Are you going to launch some new life policies which would be?
Life policies, yeah, we haven't placed some product features and some new products that we want to launch to market. Please understand that officially I cannot explain you no more because of competition rules.
Absolutely. Okay. Lovely. Thank you.
Okay. One question. Thomas?
Oh, sorry. Can you hear me?
Yes.
Thanks. Just a quick follow-up on an earlier question. When you were saying about the life release, CSM release in life that was a bit higher in the quarter, if you can just clarify, is that a level that you think is going to be sustainably higher, or is it just that was a one-off effect in the quarter? Another thing is, on the external reinsurance, I'm sorry to bring this up, I know you mentioned it during the CMD. Do you have any figures on where, how much premiums externally, like third party, have you written so far, or what's the target? Any number you can give me on the third party reinsurance that you want to do would be helpful.
Yeah.
Thank you.
First of all, you can count the CSM release as sustainable with 15 macro requirements. It is okay. There is no one-off.
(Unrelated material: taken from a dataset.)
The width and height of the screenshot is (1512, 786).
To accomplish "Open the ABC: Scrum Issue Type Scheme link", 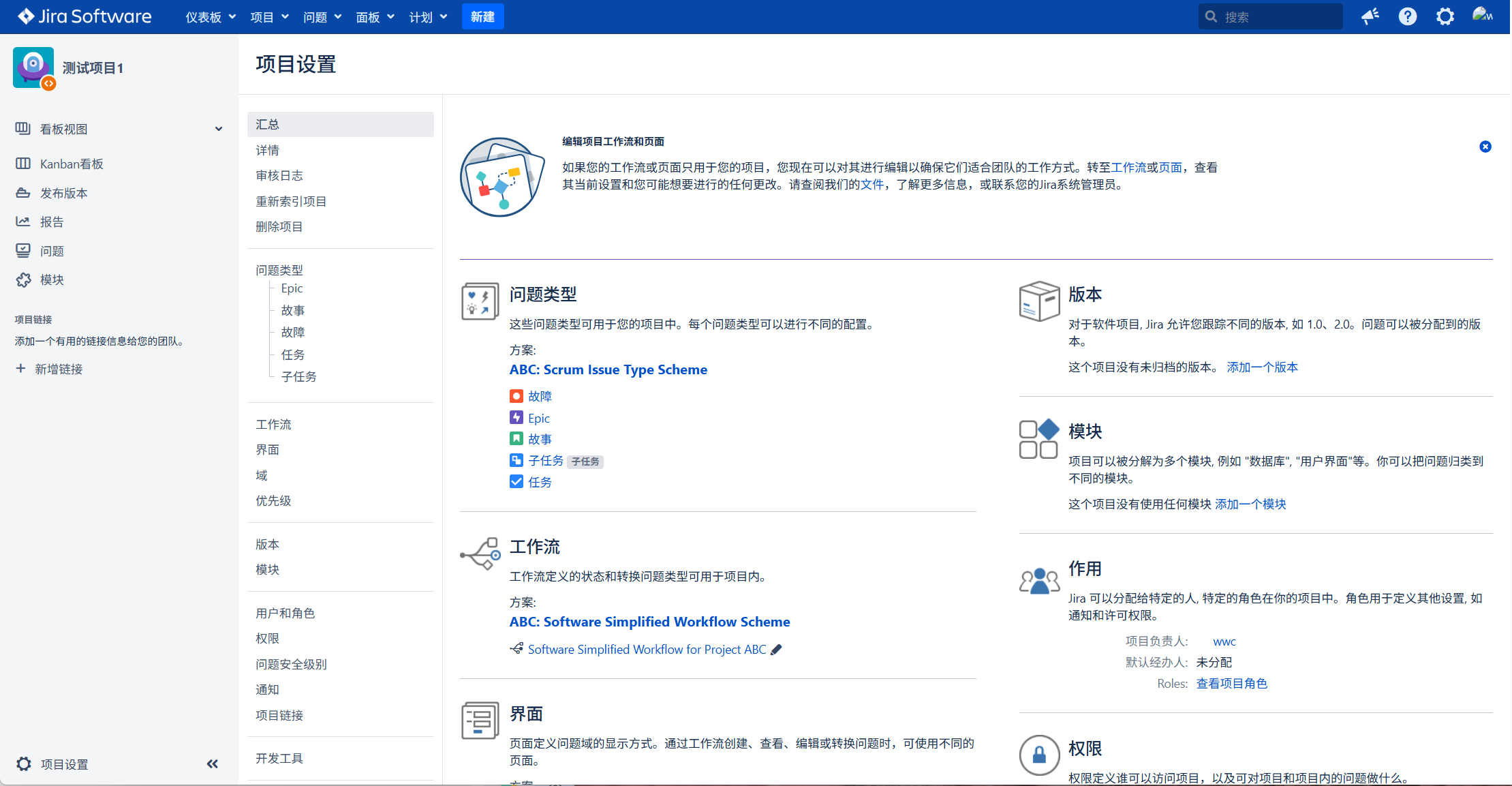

The question on the reinsurance side, we expect for this year around a premium of EUR 200 million-EUR 250 million and calculate on an 8% earnings, on average. This business is something that we expect, strategic-wise at UNIQA, to be between EUR 300 million and EUR 500 million in the future.
Perfect. Thank you.
Thank you. It seems this was the last question today, but I'd like to hand it all back over to Kurt for closing remarks. Over to you, sir.
Thank you. And also thank you for your participation, for your views, ladies and gentlemen. I wish you a nice weekend. Stay healthy and see and hear you soon. All the best. Goodbye.
Thank you. This concludes today's conference call. Thank you for your participation, ladies and gentlemen. You may now disconnect.